Stored dataset items
%%
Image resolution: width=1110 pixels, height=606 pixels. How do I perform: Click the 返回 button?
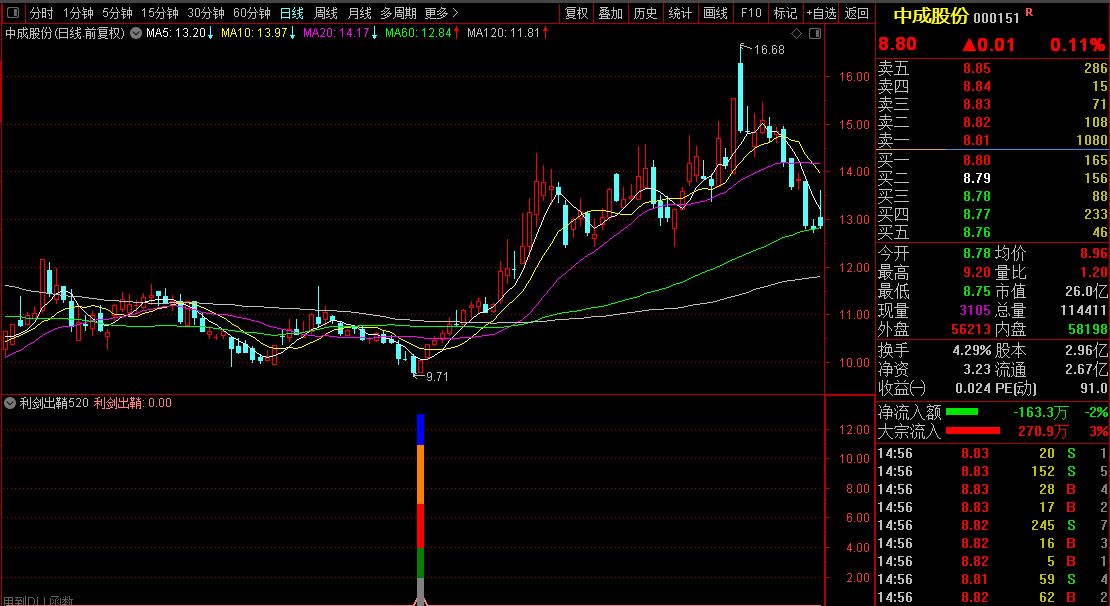coord(857,13)
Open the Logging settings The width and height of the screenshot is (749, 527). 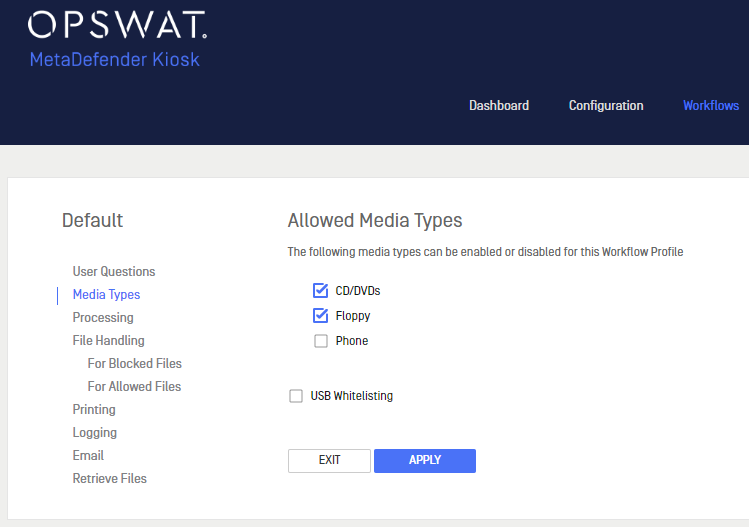[95, 433]
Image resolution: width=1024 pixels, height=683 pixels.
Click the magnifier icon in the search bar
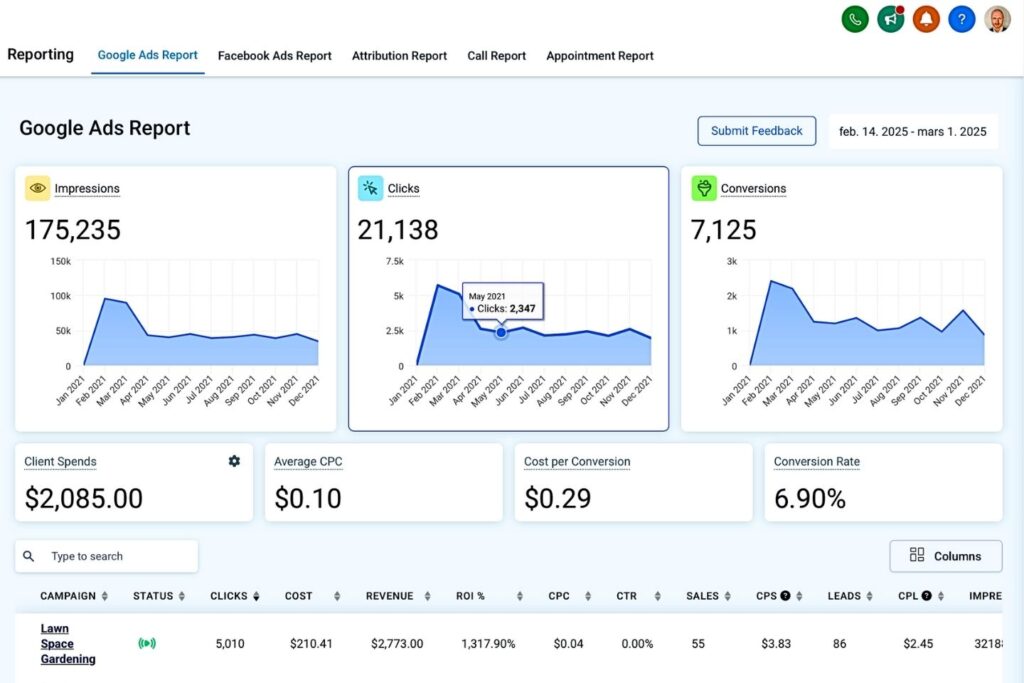pyautogui.click(x=27, y=556)
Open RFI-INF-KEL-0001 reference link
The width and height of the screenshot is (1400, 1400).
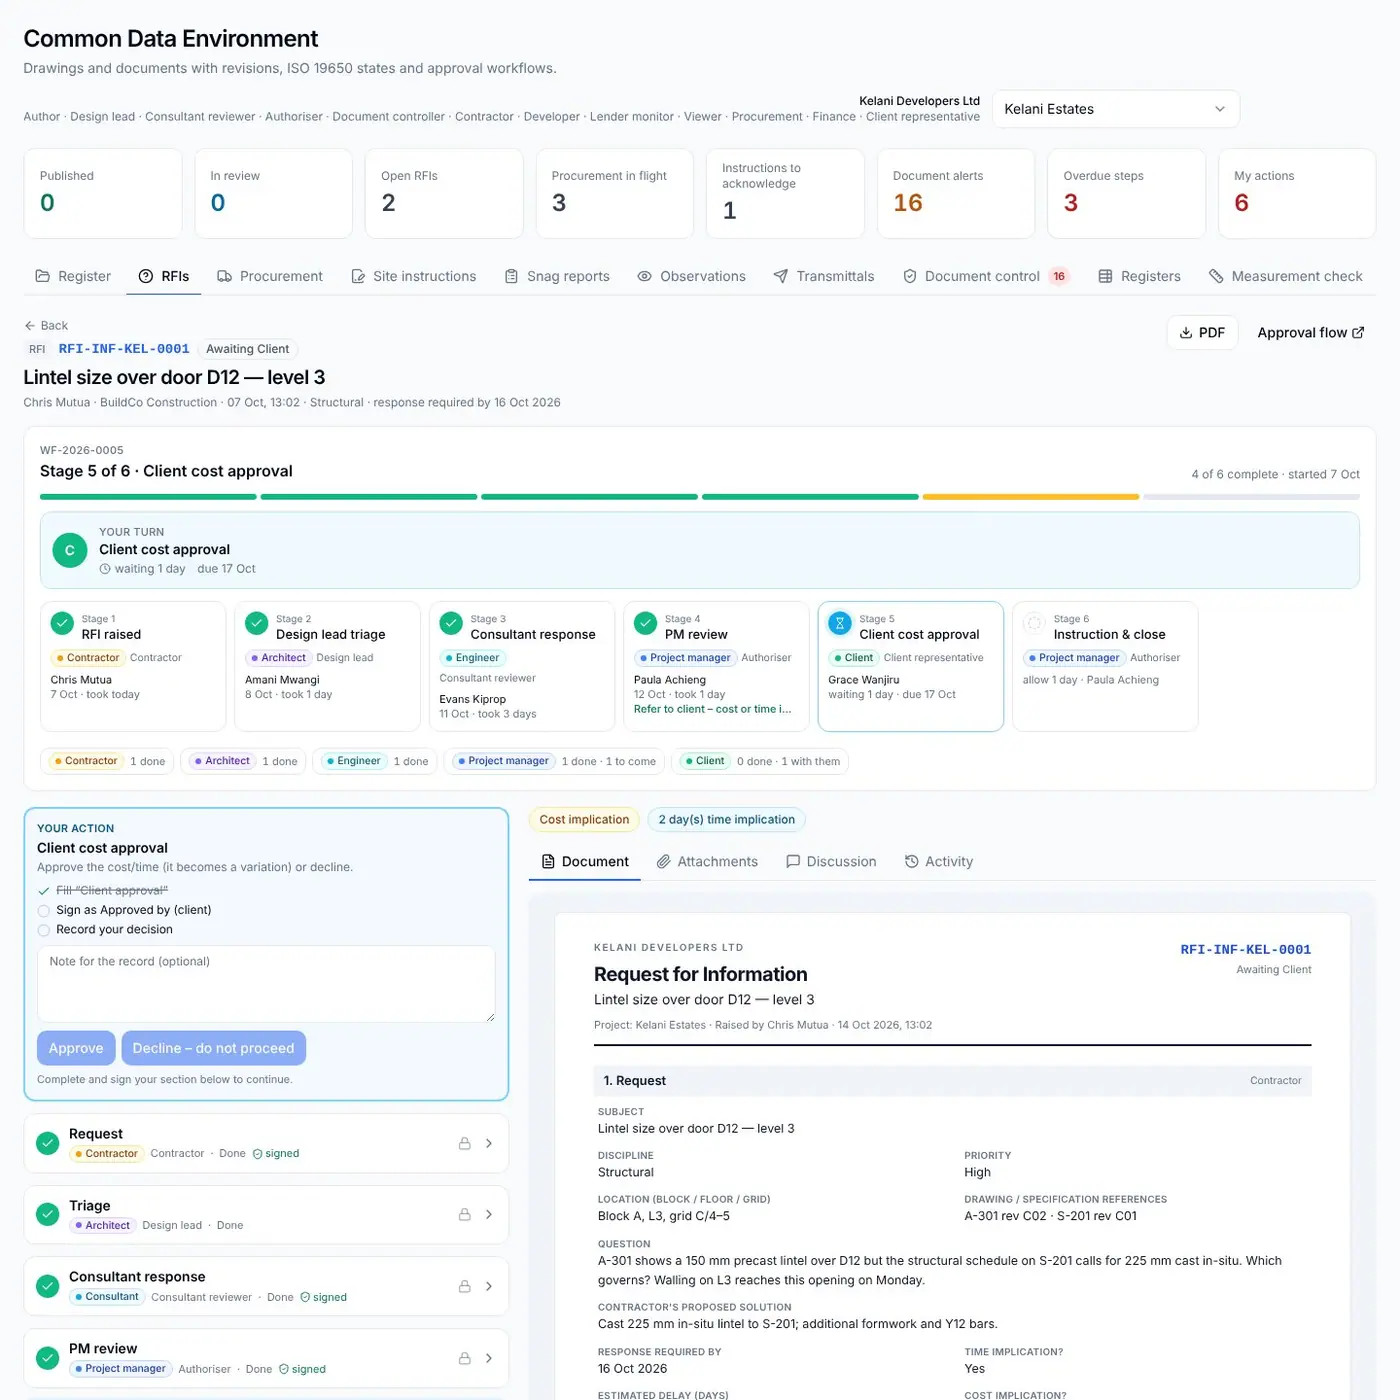[124, 349]
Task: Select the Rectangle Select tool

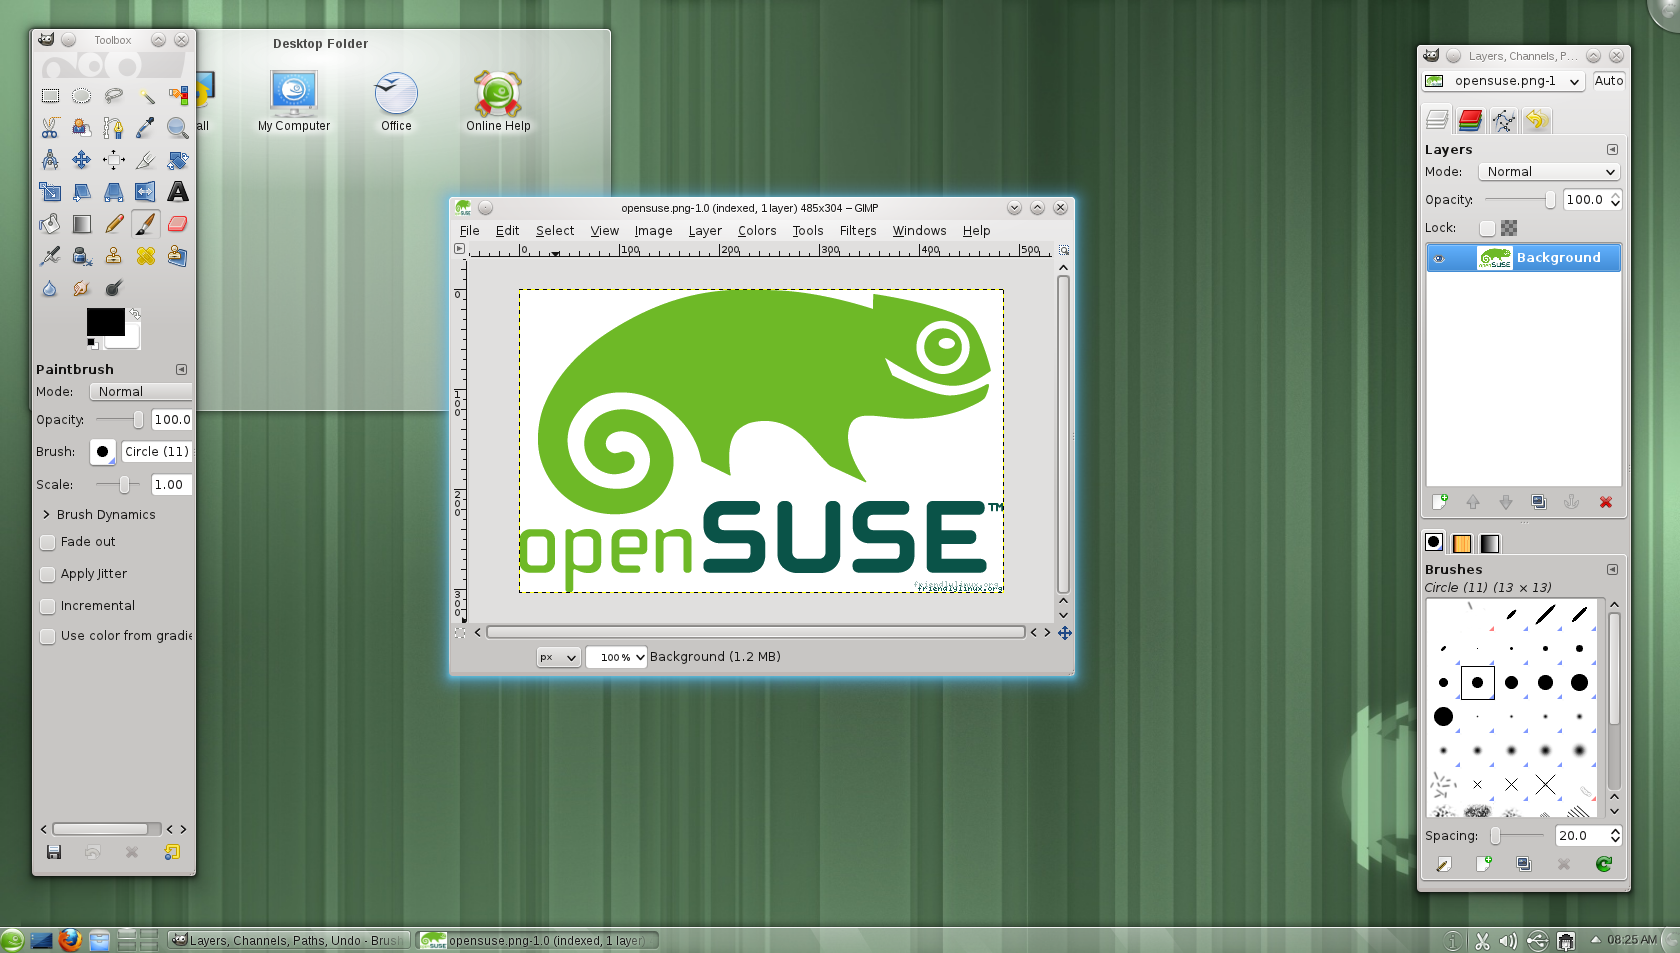Action: (50, 96)
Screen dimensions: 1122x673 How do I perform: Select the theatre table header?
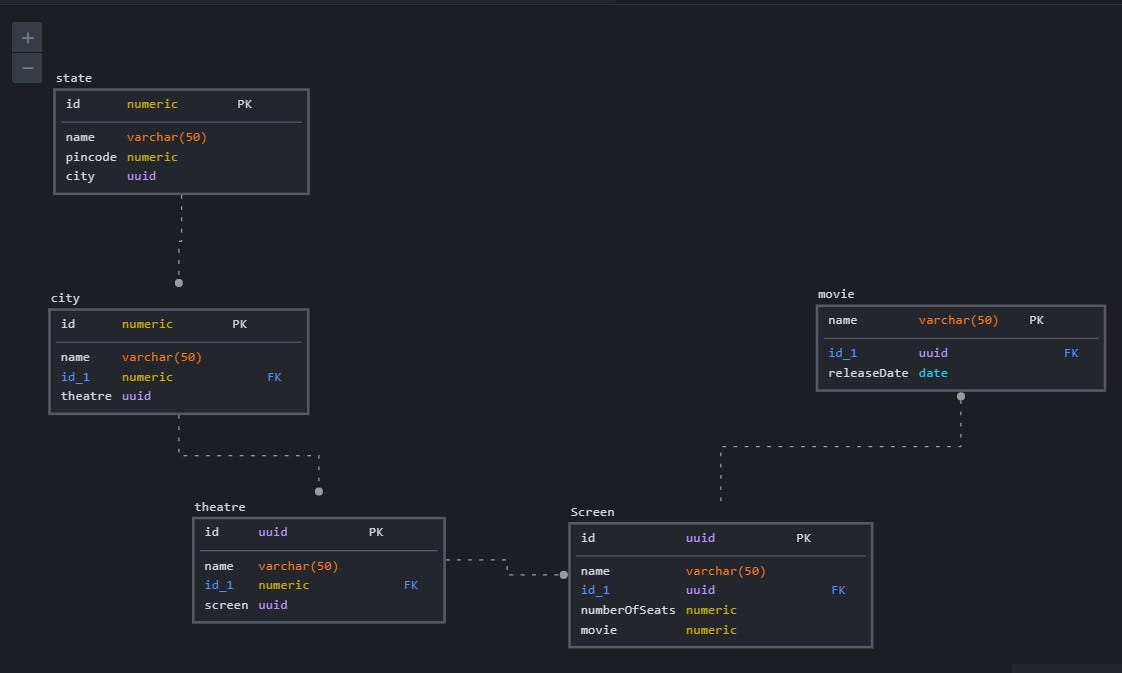tap(219, 506)
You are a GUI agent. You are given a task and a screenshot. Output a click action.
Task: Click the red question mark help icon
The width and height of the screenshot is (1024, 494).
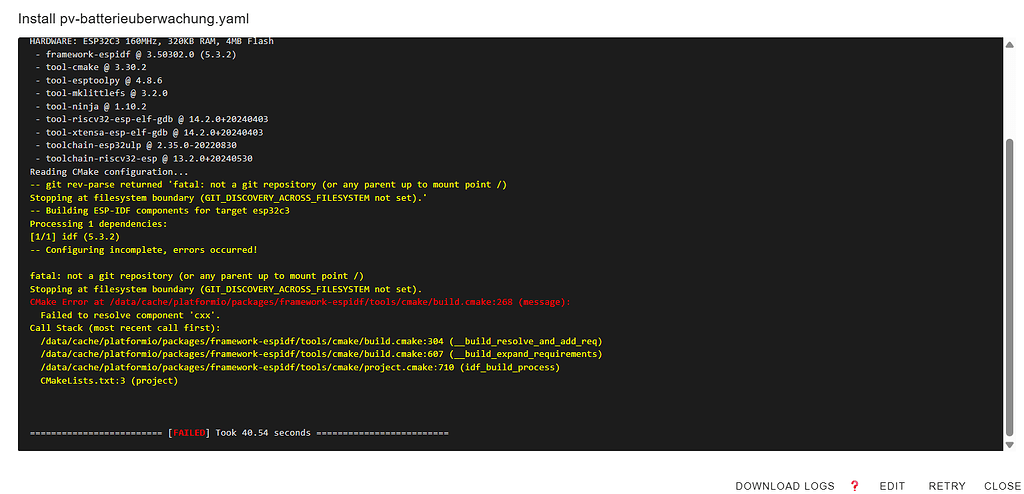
%%
■ **WHAT THE EXERCISE ASKS**: Give again, word for word, the line containing "Click the magnifier icon in the search bar" and every line after it to the end of the records; leave out the pictures.

■ **RESPONSE**:
Click the magnifier icon in the search bar
pyautogui.click(x=27, y=556)
Open RFI-INF-KEL-0001 reference link
The width and height of the screenshot is (1400, 1400).
[124, 349]
Task: Select the Rectangle Select tool

Action: (50, 96)
Screen dimensions: 1122x673 How do I perform: Select the theatre table header?
tap(219, 506)
You are a GUI agent. You are given a task and a screenshot. Output a click action.
Task: Click the red question mark help icon
The width and height of the screenshot is (1024, 494).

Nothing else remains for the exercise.